Exercise description |
Within the listing below, please copy exactly the lines between the line holding "Screen dimensions: 1270x952" and the line holding "Enable the Lightning", inclusive.

<<<<

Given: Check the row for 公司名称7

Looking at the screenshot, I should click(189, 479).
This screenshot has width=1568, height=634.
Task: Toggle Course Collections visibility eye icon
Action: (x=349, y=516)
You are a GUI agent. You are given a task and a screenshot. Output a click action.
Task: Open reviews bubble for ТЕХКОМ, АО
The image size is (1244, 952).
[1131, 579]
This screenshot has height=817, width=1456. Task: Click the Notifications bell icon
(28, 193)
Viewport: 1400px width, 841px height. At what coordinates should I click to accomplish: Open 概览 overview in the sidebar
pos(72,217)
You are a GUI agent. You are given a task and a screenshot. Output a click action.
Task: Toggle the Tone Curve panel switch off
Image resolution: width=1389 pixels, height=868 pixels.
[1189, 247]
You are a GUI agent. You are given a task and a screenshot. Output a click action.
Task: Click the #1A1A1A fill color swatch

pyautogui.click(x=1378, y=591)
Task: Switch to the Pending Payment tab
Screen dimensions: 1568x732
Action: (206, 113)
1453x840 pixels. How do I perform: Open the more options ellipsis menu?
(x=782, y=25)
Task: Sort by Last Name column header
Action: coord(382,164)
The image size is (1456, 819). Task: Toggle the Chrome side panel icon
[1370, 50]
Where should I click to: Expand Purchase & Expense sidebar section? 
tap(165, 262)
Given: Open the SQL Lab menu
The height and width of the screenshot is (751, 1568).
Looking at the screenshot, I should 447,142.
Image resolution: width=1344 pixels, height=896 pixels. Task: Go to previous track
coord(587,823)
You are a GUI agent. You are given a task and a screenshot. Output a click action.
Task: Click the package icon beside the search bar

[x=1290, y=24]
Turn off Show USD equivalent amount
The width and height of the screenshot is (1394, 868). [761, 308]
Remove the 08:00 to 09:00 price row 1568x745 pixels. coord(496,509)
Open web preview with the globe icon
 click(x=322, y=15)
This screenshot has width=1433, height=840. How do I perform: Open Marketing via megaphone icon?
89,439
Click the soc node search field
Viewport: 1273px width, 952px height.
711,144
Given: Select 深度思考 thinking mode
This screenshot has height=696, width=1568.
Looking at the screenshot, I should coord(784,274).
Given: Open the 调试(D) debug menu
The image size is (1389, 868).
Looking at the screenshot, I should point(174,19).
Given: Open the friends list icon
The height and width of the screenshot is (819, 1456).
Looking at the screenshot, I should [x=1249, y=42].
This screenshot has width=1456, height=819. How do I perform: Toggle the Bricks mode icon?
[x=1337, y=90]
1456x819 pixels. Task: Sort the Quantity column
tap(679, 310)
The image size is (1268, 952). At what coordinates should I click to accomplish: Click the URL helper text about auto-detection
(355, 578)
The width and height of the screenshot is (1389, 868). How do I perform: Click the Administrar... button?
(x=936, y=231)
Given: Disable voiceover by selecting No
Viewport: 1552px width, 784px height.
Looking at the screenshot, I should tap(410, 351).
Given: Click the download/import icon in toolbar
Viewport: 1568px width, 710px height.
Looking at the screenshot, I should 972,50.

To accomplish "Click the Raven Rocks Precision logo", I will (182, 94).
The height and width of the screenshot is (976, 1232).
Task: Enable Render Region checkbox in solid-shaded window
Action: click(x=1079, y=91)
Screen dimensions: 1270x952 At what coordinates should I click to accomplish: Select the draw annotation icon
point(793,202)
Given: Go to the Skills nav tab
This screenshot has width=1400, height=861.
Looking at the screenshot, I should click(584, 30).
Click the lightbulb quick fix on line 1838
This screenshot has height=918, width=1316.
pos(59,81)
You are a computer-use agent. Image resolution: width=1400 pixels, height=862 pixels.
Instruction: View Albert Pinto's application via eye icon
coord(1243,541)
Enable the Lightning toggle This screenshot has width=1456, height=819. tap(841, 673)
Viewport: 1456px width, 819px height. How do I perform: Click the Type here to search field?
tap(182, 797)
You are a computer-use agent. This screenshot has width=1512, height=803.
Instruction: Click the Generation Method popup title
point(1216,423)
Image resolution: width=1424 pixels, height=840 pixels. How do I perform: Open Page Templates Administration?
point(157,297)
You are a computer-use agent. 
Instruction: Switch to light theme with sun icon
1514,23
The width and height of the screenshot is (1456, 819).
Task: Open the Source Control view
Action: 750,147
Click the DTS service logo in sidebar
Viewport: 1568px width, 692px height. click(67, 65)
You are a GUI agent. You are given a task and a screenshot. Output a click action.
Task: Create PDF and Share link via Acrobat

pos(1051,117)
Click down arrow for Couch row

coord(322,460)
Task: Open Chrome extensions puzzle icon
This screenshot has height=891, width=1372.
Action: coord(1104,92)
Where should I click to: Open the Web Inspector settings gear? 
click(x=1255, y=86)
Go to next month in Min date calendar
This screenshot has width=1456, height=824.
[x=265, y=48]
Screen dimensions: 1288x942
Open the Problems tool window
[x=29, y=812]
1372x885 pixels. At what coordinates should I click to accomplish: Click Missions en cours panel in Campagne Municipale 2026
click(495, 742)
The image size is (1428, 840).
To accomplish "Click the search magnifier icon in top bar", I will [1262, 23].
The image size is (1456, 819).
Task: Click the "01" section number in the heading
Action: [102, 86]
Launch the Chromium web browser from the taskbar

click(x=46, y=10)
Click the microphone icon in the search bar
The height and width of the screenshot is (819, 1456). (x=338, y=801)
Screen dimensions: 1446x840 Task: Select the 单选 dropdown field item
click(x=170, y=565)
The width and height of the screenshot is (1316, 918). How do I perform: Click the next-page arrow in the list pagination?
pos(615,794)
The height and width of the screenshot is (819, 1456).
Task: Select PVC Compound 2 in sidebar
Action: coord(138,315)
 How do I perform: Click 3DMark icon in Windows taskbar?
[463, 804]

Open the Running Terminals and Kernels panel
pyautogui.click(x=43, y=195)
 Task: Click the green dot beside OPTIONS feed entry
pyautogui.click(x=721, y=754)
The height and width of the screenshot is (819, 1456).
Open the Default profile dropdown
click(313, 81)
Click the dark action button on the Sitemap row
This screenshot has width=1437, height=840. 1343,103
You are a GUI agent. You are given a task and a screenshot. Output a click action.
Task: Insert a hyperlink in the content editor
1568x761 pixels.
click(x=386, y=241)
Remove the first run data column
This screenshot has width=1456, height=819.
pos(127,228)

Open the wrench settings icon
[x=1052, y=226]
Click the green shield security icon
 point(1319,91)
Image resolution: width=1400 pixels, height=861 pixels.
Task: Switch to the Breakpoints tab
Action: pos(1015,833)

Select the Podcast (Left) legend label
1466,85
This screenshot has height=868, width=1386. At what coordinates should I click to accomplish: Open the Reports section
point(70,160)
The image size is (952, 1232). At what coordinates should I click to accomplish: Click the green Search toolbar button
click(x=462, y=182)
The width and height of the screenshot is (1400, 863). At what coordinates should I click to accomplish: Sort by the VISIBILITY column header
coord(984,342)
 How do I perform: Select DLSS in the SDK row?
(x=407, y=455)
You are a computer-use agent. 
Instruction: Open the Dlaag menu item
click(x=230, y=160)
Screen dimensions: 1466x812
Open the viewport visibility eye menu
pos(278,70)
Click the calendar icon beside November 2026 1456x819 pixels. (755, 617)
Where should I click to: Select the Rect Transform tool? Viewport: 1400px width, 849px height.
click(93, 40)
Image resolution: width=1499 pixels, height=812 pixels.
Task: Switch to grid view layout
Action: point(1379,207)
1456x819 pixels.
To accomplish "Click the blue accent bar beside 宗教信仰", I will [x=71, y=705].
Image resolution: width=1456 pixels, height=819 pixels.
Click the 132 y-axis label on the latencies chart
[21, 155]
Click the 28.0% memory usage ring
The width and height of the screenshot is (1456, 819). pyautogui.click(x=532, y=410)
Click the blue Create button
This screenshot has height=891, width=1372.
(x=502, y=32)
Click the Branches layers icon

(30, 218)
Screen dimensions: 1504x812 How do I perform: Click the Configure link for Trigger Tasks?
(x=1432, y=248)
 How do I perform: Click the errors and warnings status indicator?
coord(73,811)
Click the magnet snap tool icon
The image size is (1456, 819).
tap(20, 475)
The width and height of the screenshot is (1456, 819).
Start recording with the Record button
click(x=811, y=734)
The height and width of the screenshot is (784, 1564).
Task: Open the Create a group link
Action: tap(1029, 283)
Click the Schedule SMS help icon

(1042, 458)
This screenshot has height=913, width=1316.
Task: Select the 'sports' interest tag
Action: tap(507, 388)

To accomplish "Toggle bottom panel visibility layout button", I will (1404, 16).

>>>>

Exercise result |
Screen dimensions: 1270x952 At what coordinates should I click to accomplish: Select the draw annotation icon
point(793,202)
Given: Go to the Skills nav tab
This screenshot has width=1400, height=861.
Looking at the screenshot, I should click(584, 30).
Click the lightbulb quick fix on line 1838
This screenshot has height=918, width=1316.
pos(59,81)
You are a computer-use agent. Image resolution: width=1400 pixels, height=862 pixels.
Instruction: View Albert Pinto's application via eye icon
coord(1243,541)
Enable the Lightning toggle This screenshot has width=1456, height=819. tap(841, 673)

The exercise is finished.